UK Wind Farms Paid Millions Per Day NOT to Run Turbines

LIVERPOOL, UNITED KINGDOM - MAY 12: Turbines of the new Burbo Bank off shore wind farm lay in the wake of a maintenance boat in the mouth of the River Mersey on May 12, 2008 in Liverpool, England. The Burbo Bank Offshore Wind Farm comprises 25 wind turbines and is …
Christopher Furlong/Getty Images

Last week, millions of pounds in “constraint payments” were paid to wind energy farms to not run their turbines.

Over £12 million was handed out to wind farms in the United Kingdom last week, following a major outage in a powerline that transported energy from Scottish wind farms to England. The handouts will be tacked onto consumers’ energy bills throughout the country.

The firms were paid between 25 and 80 per cent more than they would have earned were the turbines actually running, reports The Telegraph.

A study conducted in December by the Renewable Energy Foundation (REF) found that the UK handed out a record high £136 million to 86 wind farm owners last year in “constraint payments” when the grid was incapable of handling the energy flow.

Dr John Constable, the director of the REF, condemned the spate of wind farm development in Scotland saying:

“The Scottish Government has permitted excessive and environmentally damaging growth in wind power north of the border which has put the electricity system under great strain and burdened English and Welsh consumers not only with constraint payments but also with the additional expense of a £1 billion interconnector that is itself proving unreliable. The environment and the consumer have been betrayed over and over again.”

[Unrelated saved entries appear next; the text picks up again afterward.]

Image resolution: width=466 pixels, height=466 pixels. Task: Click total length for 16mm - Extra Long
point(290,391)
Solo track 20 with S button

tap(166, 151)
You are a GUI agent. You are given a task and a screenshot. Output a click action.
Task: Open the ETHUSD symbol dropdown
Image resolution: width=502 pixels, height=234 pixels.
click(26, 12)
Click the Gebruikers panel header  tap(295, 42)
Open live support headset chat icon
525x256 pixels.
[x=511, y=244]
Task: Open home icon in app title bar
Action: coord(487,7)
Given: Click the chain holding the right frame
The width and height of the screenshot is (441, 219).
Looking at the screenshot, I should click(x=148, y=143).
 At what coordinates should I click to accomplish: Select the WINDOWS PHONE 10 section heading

The unpredictable nature of wind electricity, known as intermittency, has plagued the industry. When there is not enough wind, the turbines produce little to no power and when there are high levels of wind, the output places strain on electrical grid systems as there is currently no viable storage system for the energy.

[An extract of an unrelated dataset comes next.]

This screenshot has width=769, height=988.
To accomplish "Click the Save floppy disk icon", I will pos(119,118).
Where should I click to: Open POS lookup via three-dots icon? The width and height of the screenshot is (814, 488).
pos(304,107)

Though often touted by green activists, the true environmental costs of wind turbines remain high. The high powered magnets required to generate electricity out of wind require rare earth minerals such as neodymium, which is mostly mined in China.

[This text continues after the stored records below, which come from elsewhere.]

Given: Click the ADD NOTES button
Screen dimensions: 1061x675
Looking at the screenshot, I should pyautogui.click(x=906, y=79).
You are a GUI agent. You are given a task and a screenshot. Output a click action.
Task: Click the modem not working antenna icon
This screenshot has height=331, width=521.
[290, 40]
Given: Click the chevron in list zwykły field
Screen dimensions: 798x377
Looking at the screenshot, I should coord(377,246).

A 2011 report by Simon Parry of the Daily Mail found that the mining of neodymium in China has resulted in the creation of a toxic lake outside the city of Baotou. Children in the neighbouring village of Dalahai were born with soft bones and cancer rates surged amongst the villagers.

“The reality is that, as Britain flaunts its environmental credentials by speckling its coastlines and unspoiled moors and mountains with thousands of wind turbines, it is contributing to a vast man-made lake of poison in northern China,” wrote Parry.

The news of the payouts to British wind farms come as the Boris Johnson government is set to quadruple the amount of wind energy produced offshore, as a part of the government’s green agenda which promises to be carbon neutral by 2050.